MIAMI, USA - This month marks 20 years since I, as a newly minted marine brigadier general, watched from the bridge of an Air Force C-17 as we began our approach toward the Guantánamo Naval Station Airfield. He Said to the Miami Herald.

Our mission was to set up a detention facility for prisoners captured in Afghanistan; we were tasked with preparing to secure at least 100 prisoners within 96 hours. The mission’s duration was to be 60 days, at which time we would be relieved by an Army-led Joint Task Force. No one expected the detention facility to be around more than a year. Twenty years and four administrations later, it is time to finally shut down the facility.

Though Guantánamo has long been used by U.S. administrations to house Caribbean migrants until their situations could be sorted out, the decision to use it as a detention facility for Islamic terrorists was hurried and ignored longstanding U.S and international norms for handling prisoners. Still, 35 prisoners remain at Gitmo.

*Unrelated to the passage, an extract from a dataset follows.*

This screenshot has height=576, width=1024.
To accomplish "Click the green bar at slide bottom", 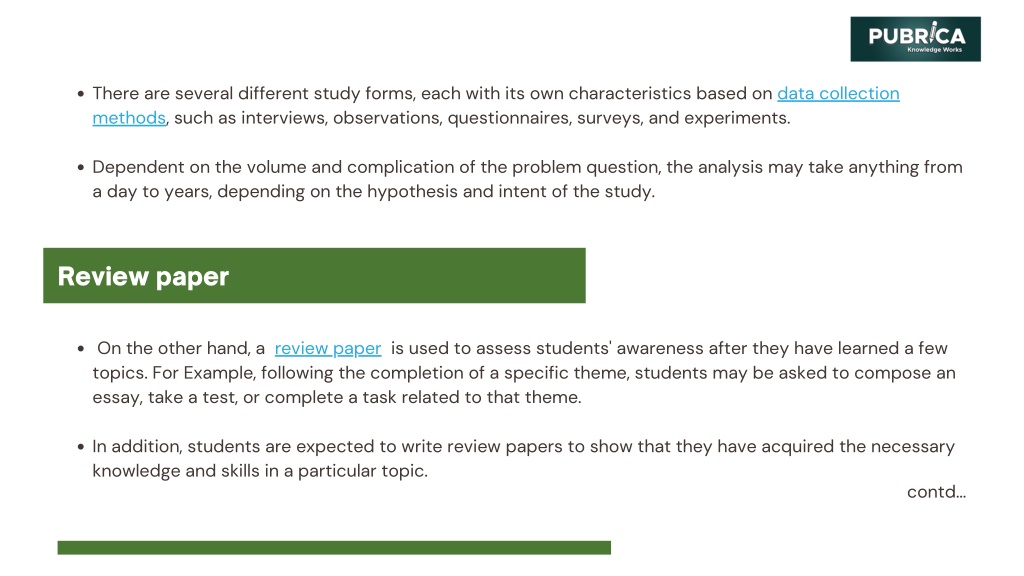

They have been largely forgotten by the American people, though not by the rest of the world, which sees their incarceration as a renunciation of the values for which we profess to stand. Twenty of these prisoners have been recommended for release. But remain locked away at a cost of $540 million a year. The cost we incur to our reputation and credibility is harder to quantify — but much more damaging. Future elected leaders, diplomats and service members will all have to deal with the legacy of Guantánamo.